▶ _Task prompt_:
Write out the stretch of lines from the one containing "Viewport: 1389px width, 868px" through the one containing "Image resolution: width=733", swapping "Hobbyist" for "Premium" and leaving everything else unchanged.

▶ _Records from a collection_:
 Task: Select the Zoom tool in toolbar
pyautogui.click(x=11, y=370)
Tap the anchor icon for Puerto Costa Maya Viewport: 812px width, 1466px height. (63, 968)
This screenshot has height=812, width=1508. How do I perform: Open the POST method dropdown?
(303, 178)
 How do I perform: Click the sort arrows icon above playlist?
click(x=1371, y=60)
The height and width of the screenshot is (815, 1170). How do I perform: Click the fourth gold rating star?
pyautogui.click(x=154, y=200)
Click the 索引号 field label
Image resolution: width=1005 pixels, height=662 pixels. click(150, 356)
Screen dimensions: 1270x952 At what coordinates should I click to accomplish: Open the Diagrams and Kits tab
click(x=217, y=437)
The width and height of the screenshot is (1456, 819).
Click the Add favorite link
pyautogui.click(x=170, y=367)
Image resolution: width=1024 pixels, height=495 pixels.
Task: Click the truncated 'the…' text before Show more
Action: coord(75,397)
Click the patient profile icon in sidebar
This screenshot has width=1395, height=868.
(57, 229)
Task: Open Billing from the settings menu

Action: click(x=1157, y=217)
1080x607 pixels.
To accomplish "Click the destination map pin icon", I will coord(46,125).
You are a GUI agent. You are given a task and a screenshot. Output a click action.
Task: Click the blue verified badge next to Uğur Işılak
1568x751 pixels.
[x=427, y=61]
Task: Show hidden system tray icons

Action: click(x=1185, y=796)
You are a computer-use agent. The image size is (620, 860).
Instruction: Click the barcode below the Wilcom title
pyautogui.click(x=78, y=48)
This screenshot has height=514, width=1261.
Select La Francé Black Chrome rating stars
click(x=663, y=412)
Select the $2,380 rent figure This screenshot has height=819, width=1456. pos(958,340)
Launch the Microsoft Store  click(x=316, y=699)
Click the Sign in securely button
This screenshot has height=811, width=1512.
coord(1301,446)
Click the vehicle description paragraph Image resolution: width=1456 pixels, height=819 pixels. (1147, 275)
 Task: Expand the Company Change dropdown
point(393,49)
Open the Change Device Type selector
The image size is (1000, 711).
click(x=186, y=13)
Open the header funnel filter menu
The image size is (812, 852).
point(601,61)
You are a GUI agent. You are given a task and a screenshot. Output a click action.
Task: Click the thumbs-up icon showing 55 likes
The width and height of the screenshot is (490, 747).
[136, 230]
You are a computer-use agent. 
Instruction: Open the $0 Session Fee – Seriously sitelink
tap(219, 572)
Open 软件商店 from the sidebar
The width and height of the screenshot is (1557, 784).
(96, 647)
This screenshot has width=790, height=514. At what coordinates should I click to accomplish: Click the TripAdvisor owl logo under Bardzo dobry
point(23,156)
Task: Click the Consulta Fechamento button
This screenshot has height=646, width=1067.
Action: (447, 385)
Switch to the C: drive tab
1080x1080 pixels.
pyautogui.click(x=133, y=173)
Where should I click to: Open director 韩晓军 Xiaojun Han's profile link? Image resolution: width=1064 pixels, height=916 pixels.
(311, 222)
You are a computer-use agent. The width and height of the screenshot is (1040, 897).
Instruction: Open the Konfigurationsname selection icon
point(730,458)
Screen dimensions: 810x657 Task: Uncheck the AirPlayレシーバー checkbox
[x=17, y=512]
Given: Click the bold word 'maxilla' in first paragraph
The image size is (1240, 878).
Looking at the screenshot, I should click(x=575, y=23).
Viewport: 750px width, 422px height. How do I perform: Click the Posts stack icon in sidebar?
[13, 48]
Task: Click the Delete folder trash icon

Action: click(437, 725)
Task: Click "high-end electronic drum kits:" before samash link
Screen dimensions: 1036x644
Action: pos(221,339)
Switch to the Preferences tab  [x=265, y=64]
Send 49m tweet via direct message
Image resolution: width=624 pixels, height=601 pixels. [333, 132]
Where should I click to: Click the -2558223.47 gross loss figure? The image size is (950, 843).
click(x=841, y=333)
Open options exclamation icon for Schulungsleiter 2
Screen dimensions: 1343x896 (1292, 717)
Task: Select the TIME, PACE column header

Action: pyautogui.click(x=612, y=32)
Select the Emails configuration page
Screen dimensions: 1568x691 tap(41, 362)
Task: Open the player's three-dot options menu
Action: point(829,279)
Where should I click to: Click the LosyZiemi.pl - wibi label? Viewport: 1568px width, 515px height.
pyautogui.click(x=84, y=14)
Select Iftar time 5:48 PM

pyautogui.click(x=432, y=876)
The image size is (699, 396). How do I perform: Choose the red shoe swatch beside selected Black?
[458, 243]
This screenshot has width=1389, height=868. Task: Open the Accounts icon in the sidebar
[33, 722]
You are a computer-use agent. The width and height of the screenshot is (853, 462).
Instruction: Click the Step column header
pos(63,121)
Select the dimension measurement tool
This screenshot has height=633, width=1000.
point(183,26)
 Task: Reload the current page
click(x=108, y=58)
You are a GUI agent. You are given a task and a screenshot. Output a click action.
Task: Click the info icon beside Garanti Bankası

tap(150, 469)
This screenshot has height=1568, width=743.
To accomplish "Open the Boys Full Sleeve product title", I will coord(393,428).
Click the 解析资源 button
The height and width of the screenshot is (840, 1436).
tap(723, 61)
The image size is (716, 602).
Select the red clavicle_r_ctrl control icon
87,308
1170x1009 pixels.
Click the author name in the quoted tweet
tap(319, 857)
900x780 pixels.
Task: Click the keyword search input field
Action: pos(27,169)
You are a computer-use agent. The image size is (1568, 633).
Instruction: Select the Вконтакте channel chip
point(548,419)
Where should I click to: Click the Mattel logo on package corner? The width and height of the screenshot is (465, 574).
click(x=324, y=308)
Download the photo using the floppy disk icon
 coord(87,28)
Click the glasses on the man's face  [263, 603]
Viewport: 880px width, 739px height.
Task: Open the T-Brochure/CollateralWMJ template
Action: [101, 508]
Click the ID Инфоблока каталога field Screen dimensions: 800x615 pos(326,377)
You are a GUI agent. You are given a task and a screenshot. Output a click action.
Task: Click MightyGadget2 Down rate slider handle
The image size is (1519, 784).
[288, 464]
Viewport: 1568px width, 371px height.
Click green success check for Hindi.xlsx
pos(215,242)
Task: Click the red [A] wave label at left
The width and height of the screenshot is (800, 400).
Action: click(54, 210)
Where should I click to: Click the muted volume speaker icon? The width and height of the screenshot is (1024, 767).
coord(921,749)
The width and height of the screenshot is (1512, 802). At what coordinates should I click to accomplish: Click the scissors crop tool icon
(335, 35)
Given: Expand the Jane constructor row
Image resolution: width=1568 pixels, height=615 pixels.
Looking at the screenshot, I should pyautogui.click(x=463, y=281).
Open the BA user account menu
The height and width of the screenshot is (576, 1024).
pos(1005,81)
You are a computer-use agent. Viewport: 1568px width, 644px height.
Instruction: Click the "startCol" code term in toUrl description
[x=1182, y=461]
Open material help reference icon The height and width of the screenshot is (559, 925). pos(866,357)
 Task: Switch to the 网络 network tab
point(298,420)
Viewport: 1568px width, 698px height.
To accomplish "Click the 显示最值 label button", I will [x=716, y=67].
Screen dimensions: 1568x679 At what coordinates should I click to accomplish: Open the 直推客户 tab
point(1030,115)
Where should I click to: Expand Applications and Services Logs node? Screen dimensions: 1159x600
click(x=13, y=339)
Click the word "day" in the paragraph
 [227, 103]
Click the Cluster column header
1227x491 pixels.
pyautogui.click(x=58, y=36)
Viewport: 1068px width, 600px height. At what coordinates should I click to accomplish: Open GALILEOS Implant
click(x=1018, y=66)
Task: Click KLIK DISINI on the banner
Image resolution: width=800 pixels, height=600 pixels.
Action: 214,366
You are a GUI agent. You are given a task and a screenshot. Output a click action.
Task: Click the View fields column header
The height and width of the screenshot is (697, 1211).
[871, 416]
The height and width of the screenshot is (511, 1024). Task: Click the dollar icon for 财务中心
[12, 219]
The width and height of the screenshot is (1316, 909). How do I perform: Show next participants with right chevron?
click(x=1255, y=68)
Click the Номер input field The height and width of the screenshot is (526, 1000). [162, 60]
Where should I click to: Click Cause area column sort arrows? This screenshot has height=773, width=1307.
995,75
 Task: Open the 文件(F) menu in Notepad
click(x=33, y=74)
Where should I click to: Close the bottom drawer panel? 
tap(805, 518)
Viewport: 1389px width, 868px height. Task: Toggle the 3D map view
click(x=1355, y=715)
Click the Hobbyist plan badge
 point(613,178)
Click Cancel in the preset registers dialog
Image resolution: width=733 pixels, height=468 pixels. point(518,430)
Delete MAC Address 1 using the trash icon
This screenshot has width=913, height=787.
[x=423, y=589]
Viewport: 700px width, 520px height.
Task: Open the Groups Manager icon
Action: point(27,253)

▶ _Task response_:
Viewport: 1389px width, 868px height. Task: Toggle the 3D map view
click(x=1355, y=715)
Click the Premium plan badge
 point(613,178)
Click Cancel in the preset registers dialog
Image resolution: width=733 pixels, height=468 pixels. point(518,430)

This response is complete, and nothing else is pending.